Die Hände auf die Knie gelegt, sah er sehr regelmäßig und exakt aus, und eine laute Uhr tickte in seiner Westentasche eine helltönende Predigt, als wolle sie ihre Würde und ihr hohes Alter zu dem Leichtsinn und der raschen Vergänglichkeit der lodernden Flamme in einen Gegensatz bringen. Er hatte einen hübschen Fuß und war ein bißchen eitel darauf, denn die braunen Strümpfe vom feinsten Gewebe lagen glatt und knapp an, und auch seine Schnallenschuhe nahmen sich trotz ihrer Einfachheit recht sauber aus. Eine flachsfarbige Stutzperücke mit kurzem krausem Haar, das jedoch eher aus Seiden- oder Glasfädchen als aus natürlichen Haaren zu bestehen schien, bedeckte seinen Kopf.
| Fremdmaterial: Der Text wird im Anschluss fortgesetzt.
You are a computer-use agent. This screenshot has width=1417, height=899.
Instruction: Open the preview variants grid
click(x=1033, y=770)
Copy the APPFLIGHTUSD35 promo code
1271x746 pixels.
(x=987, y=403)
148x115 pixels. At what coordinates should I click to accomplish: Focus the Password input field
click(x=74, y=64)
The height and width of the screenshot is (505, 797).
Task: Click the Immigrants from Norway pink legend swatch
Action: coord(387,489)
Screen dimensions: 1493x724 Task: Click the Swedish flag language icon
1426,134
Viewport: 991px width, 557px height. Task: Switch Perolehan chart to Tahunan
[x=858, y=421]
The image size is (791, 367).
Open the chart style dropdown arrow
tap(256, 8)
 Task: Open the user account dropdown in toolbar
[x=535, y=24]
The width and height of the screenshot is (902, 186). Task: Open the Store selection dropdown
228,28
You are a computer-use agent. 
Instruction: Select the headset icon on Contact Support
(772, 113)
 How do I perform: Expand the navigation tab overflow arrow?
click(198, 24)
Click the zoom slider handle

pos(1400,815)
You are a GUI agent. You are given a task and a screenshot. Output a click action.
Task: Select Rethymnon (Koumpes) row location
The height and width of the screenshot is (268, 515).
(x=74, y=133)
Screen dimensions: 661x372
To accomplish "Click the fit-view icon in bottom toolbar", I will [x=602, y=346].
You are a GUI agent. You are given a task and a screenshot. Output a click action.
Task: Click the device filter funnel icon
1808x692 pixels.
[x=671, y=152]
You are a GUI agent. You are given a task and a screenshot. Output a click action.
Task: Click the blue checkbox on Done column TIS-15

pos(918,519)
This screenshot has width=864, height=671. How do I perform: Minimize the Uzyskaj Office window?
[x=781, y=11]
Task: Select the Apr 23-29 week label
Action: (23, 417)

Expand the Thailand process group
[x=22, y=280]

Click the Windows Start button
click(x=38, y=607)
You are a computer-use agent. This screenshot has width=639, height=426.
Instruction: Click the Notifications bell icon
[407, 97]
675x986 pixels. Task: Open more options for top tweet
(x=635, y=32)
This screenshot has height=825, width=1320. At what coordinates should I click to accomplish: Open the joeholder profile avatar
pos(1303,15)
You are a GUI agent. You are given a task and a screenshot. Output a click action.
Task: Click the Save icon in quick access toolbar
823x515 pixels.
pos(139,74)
Die Leinwand entsprach in Feinheit allerdings nicht den Strümpfen, war aber so weiß wie der Schaum der Wellen, die sich am nahen Ufer brachen, oder wie die von der Sonne beleuchteten Reusenpunkte weit draußen in der See. Ein an Ruhe gewöhntes Gesicht wurde unter der wunderlichen Perücke durch ein Paar feuchte klare Augen erhellt, mit denen ihr Eigentümer wohl manche Not gehabt haben mochte, bis sie im Lauf der Jahre an den zurückhaltenden und abgemessenen Ausdruck von Tellsons Bank gewöhnt waren. Auf seinen Wangen lag ein frisches Rot, und sein furchiges Antlitz trug nur wenige Spuren der Sorge. Nun, vielleicht hatten die unverheirateten Kontoristen in Tellsons Bank hauptsächlich mit den Sorgen anderer Leute, mit Sorgen zweiter Hand zu tun, die wahrscheinlich wie die Kleider aus zweiter Hand schneller ein Ende nehmen.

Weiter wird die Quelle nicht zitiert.